Ob Schlüssel, Handys oder Kleidungsstücke – knapp 6.200 Gegenstände warten derzeit im Linzer Fundbüro darauf, wieder abgeholt zu werden.
Neben den Klassikern finden sich auch immer wieder einige Kuriositäten in den Regalen.
So haben ehrliche Finder heuer bereits eine große Trommel, die jemand im Bus liegen gelassen hatte, und eine Babybadewanne abgegeben.

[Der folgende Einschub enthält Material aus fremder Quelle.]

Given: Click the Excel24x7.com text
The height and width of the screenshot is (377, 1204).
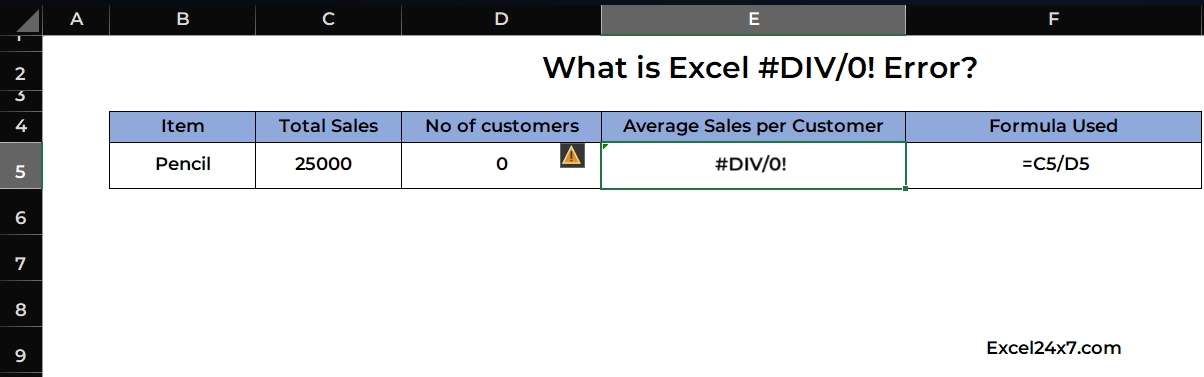Looking at the screenshot, I should point(1053,348).
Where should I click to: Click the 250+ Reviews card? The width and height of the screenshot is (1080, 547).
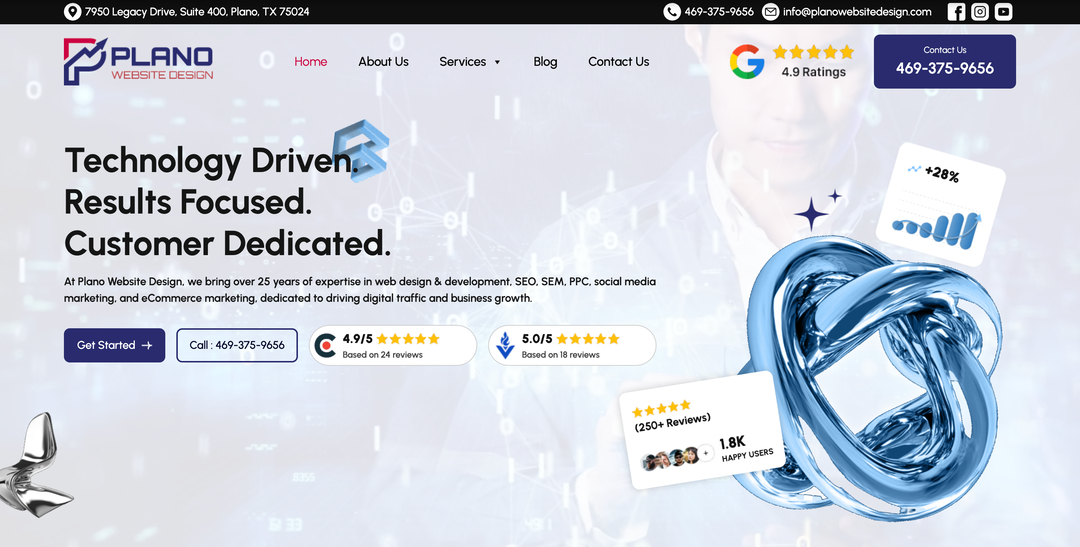(x=702, y=430)
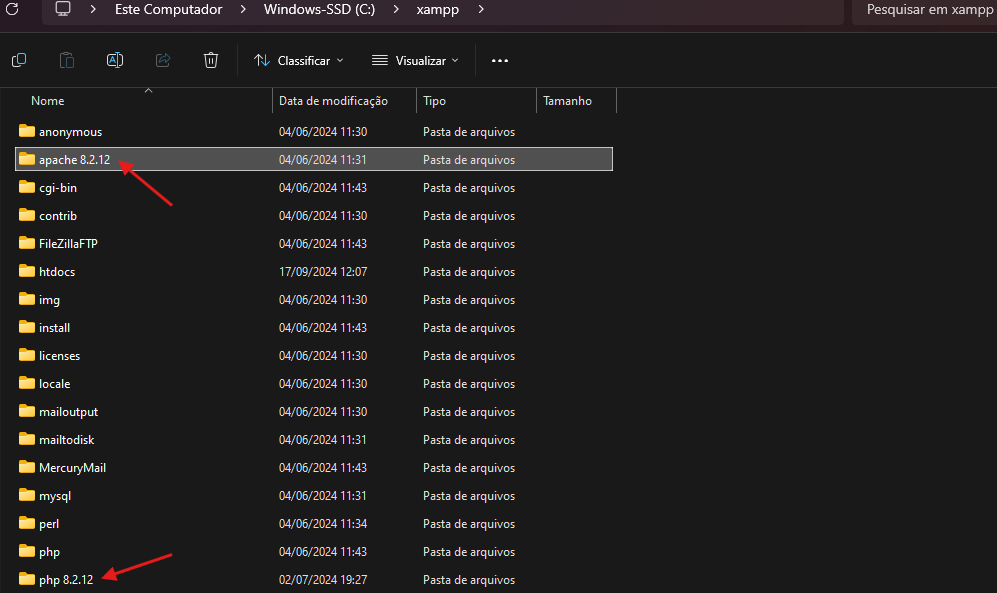Click the Share icon in toolbar
The width and height of the screenshot is (997, 593).
pyautogui.click(x=163, y=60)
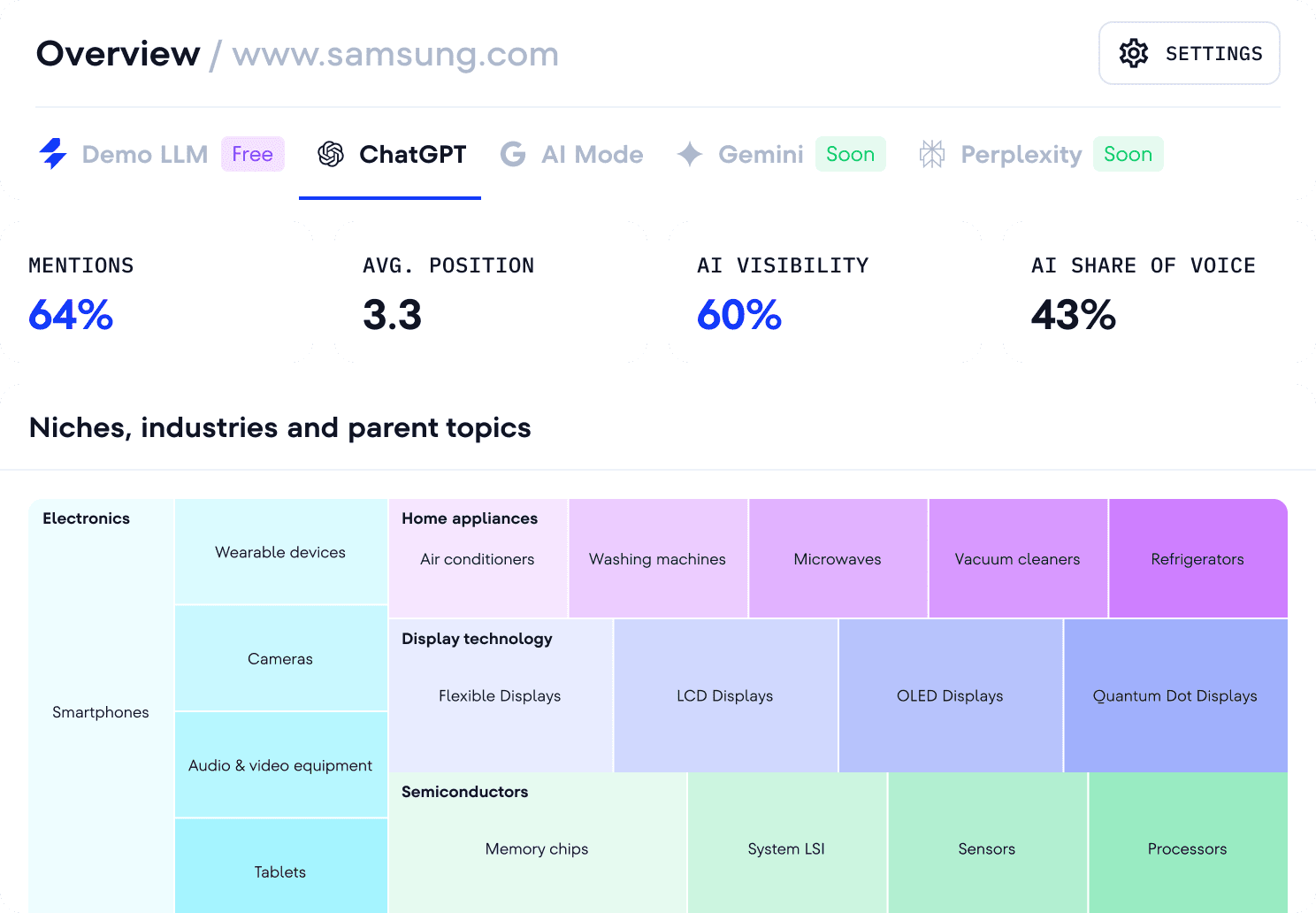Choose the Wearable devices tile

(280, 552)
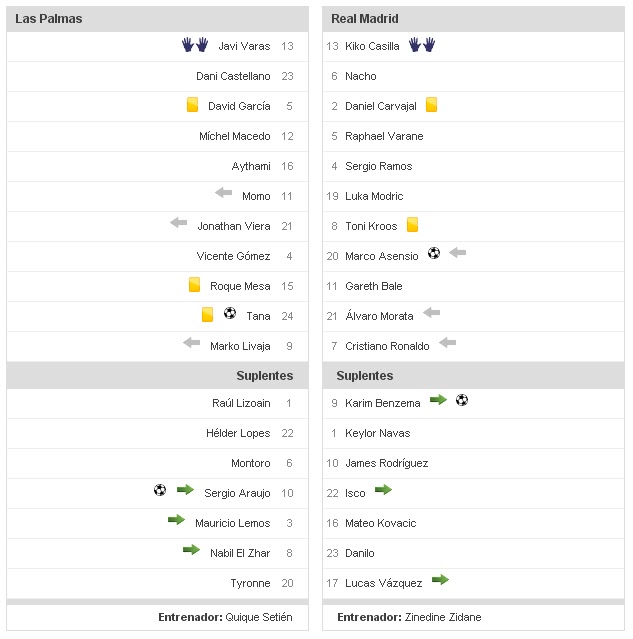Click the goal ball icon beside Sergio Araujo
Viewport: 633px width, 639px height.
160,490
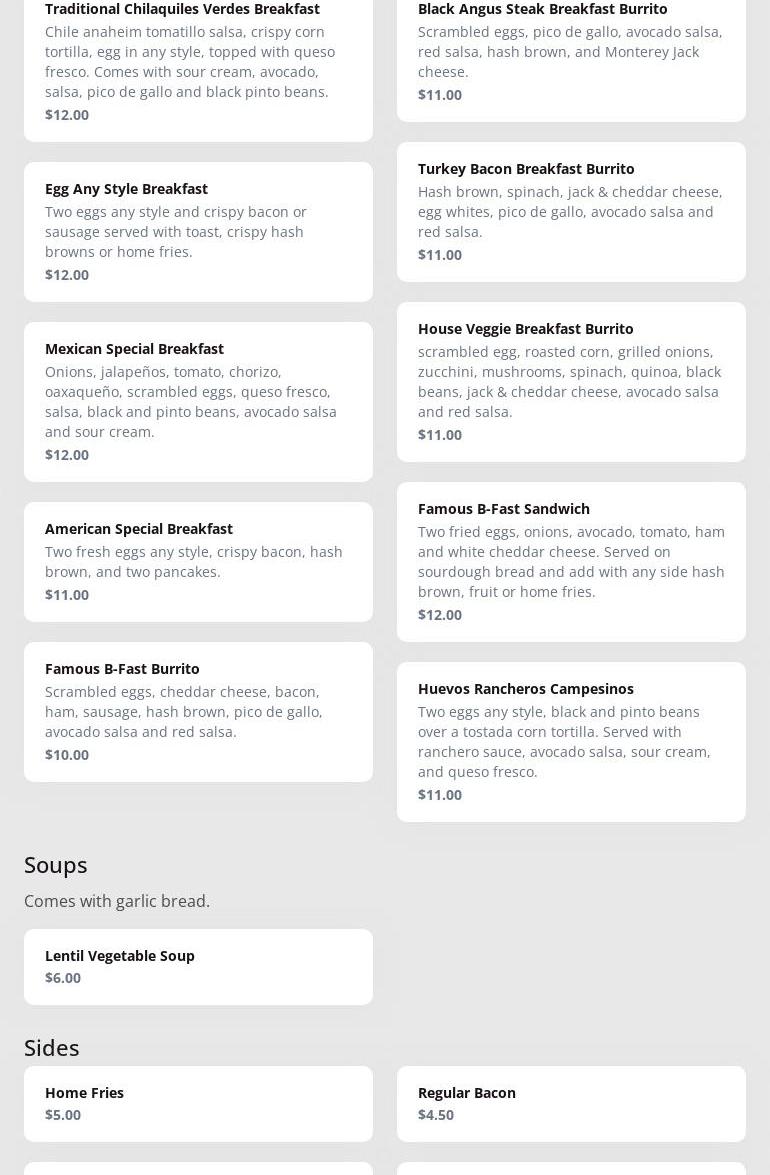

Diese vermisst aber offenbar keiner, denn sie liegen schon sechs Monaten im Fundbüro. "Die Trommel wurde in einem Plastiksackerl abgegeben. Ich kann mir nicht erklären, dass die niemandem abgeht", rätselt Fundbüro-Mitarbeiterin Katrin Weilguny (37).
Die bisherigen Highlights unter den Fundstücken waren übrigens eine Schiffsschraube, ein Kanu, eine Drohne, ein Rollstuhl und ein lebensgroßer Plastiktiger.
Insgesamt 4.000 Oberösterreicher haben sich im Jahr 2018 darüber gefreut, ihre verlorenen Sachen wieder zurückbekommen zu haben.
Am wenigsten vermisst werden offenbar die eigenen Schlüssel. Denn gerade einmal ein Drittel davon wird auch abgeholt. Derzeit lagern rund 800 Schlüssel und Schlüsselbunde im Fundbüro. Ist der Besitzer auch nach einem Jahr noch nicht aufgetaucht, müssen sie vernichtet werden.
Auch für alle anderen Gegenstände hat das lange Warten nach zwölf Monaten ein Ende. Dann bekommt sie der Finder oder sie werden zu Flohmarktpreisen verkauft. "Nur die Fahrräder werden versteigert. Manchen Dinge werden von uns auch gespendet", so Weilguny.
Übrigens: Um künftig das "Schlüssel-Kontingent" im Fundbüro zu reduzieren, bietet die Stadt Linz künftig einen Schlüsselfundservice mit registrierten Anhängern an. Preis: drei Euro.